Chatbots may have fallen out of favor with the tech world, but one executive startup thinks there’s something that will invigorate chatbots: payments.
“If I were looking at [chatbots] from the outside, I’d be saying the same thing,” Livingston said in the interview. “Right now it is in a holding pattern until we get payments, [but] we’ve seen so many killer examples of unlocking the world around you that we know there is magic there.”
Chatbots have become a common way to automate customer service and provide information in a conversational way, but they will become huge when they can pay for things, order from restaurants, and otherwise bring value to the offline world, the executive argued in the report.

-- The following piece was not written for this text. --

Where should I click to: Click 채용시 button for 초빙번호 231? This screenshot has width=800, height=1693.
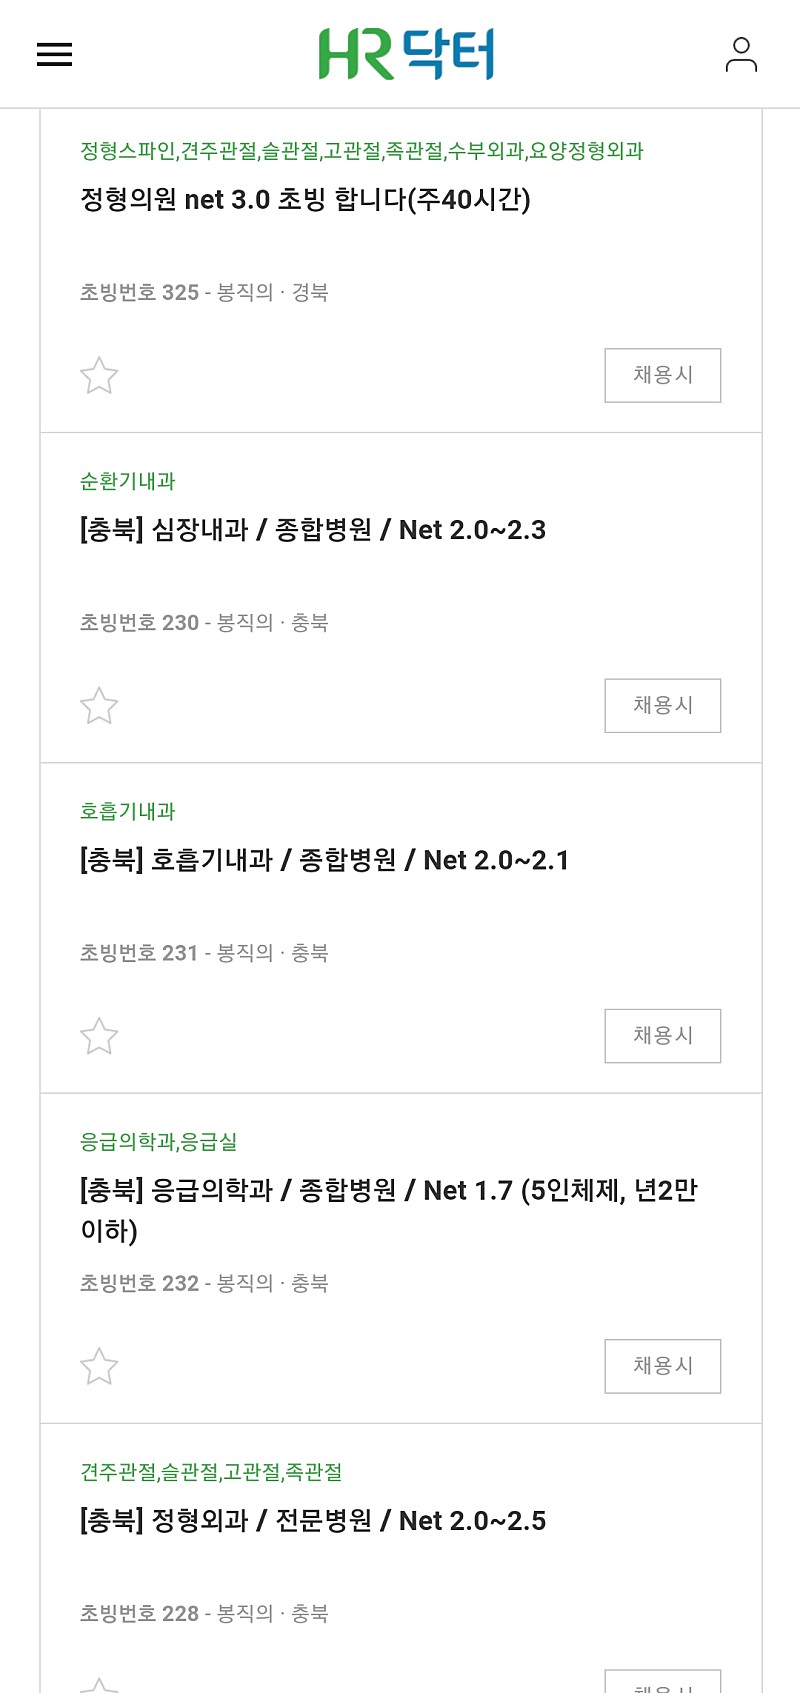coord(663,1035)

“The question is often whether chatbots are app replacements. The answer is no,” Livingston said in the report. “These technologies enable a new type of behavior that wasn’t possible before, interacting with the offline world.”
Kik is getting into the chatbot market but was quiet on details, but it is moving toward scannable codes in general to enable bots that can interact with someone in a way that enables some to connect with their real life. In China, QR codes are prevalent.
“You see a code and scan it — you’ll instantly scan it and get value. We like the simplicity of the scan,” Livingston added. “It’s a very clear signal to a consumer that you can scan and interact with this place.”
Kik is based in Canada and said it has more than 300 million registered users. Thanks to an investment by Tencent, the Chinese company that’s behind Chinese payment company WeChat, has a value of $1 billion, noted the report.